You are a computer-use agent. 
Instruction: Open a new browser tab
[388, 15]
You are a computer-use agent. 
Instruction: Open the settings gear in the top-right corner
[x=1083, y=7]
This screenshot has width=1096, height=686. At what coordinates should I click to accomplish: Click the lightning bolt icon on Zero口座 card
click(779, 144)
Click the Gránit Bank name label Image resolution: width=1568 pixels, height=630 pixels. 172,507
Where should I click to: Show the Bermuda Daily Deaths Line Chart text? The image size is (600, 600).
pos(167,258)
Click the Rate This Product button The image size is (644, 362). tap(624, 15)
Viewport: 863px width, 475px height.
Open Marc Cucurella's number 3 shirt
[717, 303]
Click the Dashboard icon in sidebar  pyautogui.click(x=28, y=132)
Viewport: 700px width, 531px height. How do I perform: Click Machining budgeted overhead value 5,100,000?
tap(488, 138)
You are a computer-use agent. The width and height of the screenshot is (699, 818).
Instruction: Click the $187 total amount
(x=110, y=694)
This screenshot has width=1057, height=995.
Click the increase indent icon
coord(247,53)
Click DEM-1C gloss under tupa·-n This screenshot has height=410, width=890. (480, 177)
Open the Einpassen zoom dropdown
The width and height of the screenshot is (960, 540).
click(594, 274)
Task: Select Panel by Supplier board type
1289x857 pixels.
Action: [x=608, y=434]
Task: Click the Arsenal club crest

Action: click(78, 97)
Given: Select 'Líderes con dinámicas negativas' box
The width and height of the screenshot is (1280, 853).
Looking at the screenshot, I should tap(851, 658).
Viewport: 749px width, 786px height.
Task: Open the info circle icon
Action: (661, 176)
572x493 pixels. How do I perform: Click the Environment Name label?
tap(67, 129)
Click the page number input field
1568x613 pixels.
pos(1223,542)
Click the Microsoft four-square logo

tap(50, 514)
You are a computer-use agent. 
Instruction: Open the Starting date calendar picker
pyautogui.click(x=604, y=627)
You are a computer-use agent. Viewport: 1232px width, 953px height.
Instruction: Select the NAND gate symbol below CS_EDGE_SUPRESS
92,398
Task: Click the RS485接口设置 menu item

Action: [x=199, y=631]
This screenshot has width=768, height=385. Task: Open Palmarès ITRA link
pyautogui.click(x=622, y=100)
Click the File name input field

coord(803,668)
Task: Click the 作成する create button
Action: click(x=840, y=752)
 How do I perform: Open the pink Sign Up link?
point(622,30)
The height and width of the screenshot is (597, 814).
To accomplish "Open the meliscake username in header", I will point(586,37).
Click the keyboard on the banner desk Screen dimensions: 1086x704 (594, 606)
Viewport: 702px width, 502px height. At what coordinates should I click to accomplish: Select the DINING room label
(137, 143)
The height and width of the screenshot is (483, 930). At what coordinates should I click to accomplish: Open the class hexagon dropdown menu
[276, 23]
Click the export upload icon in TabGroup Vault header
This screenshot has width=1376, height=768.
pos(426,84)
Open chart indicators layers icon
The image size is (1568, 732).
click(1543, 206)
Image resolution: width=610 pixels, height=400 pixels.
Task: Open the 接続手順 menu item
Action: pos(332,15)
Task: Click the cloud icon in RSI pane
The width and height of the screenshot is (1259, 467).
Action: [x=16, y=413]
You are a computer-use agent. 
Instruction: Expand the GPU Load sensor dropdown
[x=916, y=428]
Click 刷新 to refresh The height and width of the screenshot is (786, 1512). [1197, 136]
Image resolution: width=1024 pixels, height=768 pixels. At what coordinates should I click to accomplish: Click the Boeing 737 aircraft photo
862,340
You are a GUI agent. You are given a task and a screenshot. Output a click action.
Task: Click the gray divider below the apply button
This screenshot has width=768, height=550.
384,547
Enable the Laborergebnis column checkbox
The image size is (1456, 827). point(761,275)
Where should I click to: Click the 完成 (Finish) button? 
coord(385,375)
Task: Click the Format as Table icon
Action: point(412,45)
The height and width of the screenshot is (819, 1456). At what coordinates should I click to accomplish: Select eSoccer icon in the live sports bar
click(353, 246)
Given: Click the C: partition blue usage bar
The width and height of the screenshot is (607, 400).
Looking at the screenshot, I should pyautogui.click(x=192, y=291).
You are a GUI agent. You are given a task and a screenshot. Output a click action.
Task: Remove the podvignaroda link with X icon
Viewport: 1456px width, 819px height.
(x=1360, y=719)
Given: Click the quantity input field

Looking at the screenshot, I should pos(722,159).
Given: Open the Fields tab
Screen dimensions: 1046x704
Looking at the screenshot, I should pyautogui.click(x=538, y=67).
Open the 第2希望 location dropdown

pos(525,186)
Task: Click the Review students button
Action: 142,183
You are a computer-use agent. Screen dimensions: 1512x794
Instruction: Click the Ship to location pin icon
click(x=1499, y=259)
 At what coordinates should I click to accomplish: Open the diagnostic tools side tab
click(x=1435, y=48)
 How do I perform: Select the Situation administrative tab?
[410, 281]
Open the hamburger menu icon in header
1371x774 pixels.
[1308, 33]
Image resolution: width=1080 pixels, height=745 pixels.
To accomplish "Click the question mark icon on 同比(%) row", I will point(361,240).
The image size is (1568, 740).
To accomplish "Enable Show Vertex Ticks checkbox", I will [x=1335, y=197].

────────────────

Output all of the listing exactly as written.

You are a computer-use agent. 
Instruction: Open a new browser tab
[388, 15]
You are a computer-use agent. 
Instruction: Open the settings gear in the top-right corner
[x=1083, y=7]
This screenshot has width=1096, height=686. At what coordinates should I click to accomplish: Click the lightning bolt icon on Zero口座 card
click(779, 144)
Click the Gránit Bank name label Image resolution: width=1568 pixels, height=630 pixels. 172,507
Where should I click to: Show the Bermuda Daily Deaths Line Chart text? The image size is (600, 600).
pos(167,258)
Click the Rate This Product button The image size is (644, 362). tap(624, 15)
Viewport: 863px width, 475px height.
Open Marc Cucurella's number 3 shirt
[717, 303]
Click the Dashboard icon in sidebar  pyautogui.click(x=28, y=132)
Viewport: 700px width, 531px height. How do I perform: Click Machining budgeted overhead value 5,100,000?
tap(488, 138)
You are a computer-use agent. The width and height of the screenshot is (699, 818).
Instruction: Click the $187 total amount
(x=110, y=694)
This screenshot has width=1057, height=995.
Click the increase indent icon
coord(247,53)
Click DEM-1C gloss under tupa·-n This screenshot has height=410, width=890. (480, 177)
Open the Einpassen zoom dropdown
The width and height of the screenshot is (960, 540).
click(594, 274)
Task: Select Panel by Supplier board type
1289x857 pixels.
Action: [x=608, y=434]
Task: Click the Arsenal club crest

Action: click(78, 97)
Given: Select 'Líderes con dinámicas negativas' box
The width and height of the screenshot is (1280, 853).
Looking at the screenshot, I should tap(851, 658).
Viewport: 749px width, 786px height.
Task: Open the info circle icon
Action: (661, 176)
572x493 pixels. How do I perform: Click the Environment Name label?
tap(67, 129)
Click the page number input field
1568x613 pixels.
pos(1223,542)
Click the Microsoft four-square logo

tap(50, 514)
You are a computer-use agent. 
Instruction: Open the Starting date calendar picker
pyautogui.click(x=604, y=627)
You are a computer-use agent. Viewport: 1232px width, 953px height.
Instruction: Select the NAND gate symbol below CS_EDGE_SUPRESS
92,398
Task: Click the RS485接口设置 menu item

Action: [x=199, y=631]
This screenshot has width=768, height=385. Task: Open Palmarès ITRA link
pyautogui.click(x=622, y=100)
Click the File name input field

coord(803,668)
Task: Click the 作成する create button
Action: click(x=840, y=752)
 How do I perform: Open the pink Sign Up link?
point(622,30)
The height and width of the screenshot is (597, 814).
To accomplish "Open the meliscake username in header", I will point(586,37).
Click the keyboard on the banner desk Screen dimensions: 1086x704 (594, 606)
Viewport: 702px width, 502px height. At what coordinates should I click to accomplish: Select the DINING room label
(137, 143)
The height and width of the screenshot is (483, 930). At what coordinates should I click to accomplish: Open the class hexagon dropdown menu
[276, 23]
Click the export upload icon in TabGroup Vault header
This screenshot has width=1376, height=768.
pos(426,84)
Open chart indicators layers icon
The image size is (1568, 732).
click(1543, 206)
Image resolution: width=610 pixels, height=400 pixels.
Task: Open the 接続手順 menu item
Action: pos(332,15)
Task: Click the cloud icon in RSI pane
The width and height of the screenshot is (1259, 467).
Action: [x=16, y=413]
You are a computer-use agent. 
Instruction: Expand the GPU Load sensor dropdown
[x=916, y=428]
Click 刷新 to refresh The height and width of the screenshot is (786, 1512). [1197, 136]
Image resolution: width=1024 pixels, height=768 pixels. At what coordinates should I click to accomplish: Click the Boeing 737 aircraft photo
862,340
You are a GUI agent. You are given a task and a screenshot. Output a click action.
Task: Click the gray divider below the apply button
This screenshot has width=768, height=550.
384,547
Enable the Laborergebnis column checkbox
The image size is (1456, 827). point(761,275)
Where should I click to: Click the 完成 (Finish) button? 
coord(385,375)
Task: Click the Format as Table icon
Action: point(412,45)
The height and width of the screenshot is (819, 1456). At what coordinates should I click to accomplish: Select eSoccer icon in the live sports bar
click(353, 246)
Given: Click the C: partition blue usage bar
The width and height of the screenshot is (607, 400).
Looking at the screenshot, I should pyautogui.click(x=192, y=291).
You are a GUI agent. You are given a task and a screenshot. Output a click action.
Task: Remove the podvignaroda link with X icon
Viewport: 1456px width, 819px height.
(x=1360, y=719)
Given: Click the quantity input field

Looking at the screenshot, I should pos(722,159).
Given: Open the Fields tab
Screen dimensions: 1046x704
Looking at the screenshot, I should pyautogui.click(x=538, y=67).
Open the 第2希望 location dropdown

pos(525,186)
Task: Click the Review students button
Action: 142,183
You are a computer-use agent. Screen dimensions: 1512x794
Instruction: Click the Ship to location pin icon
click(x=1499, y=259)
 At what coordinates should I click to accomplish: Open the diagnostic tools side tab
click(x=1435, y=48)
 How do I perform: Select the Situation administrative tab?
[410, 281]
Open the hamburger menu icon in header
1371x774 pixels.
[1308, 33]
Image resolution: width=1080 pixels, height=745 pixels.
To accomplish "Click the question mark icon on 同比(%) row", I will point(361,240).
The image size is (1568, 740).
To accomplish "Enable Show Vertex Ticks checkbox", I will [x=1335, y=197].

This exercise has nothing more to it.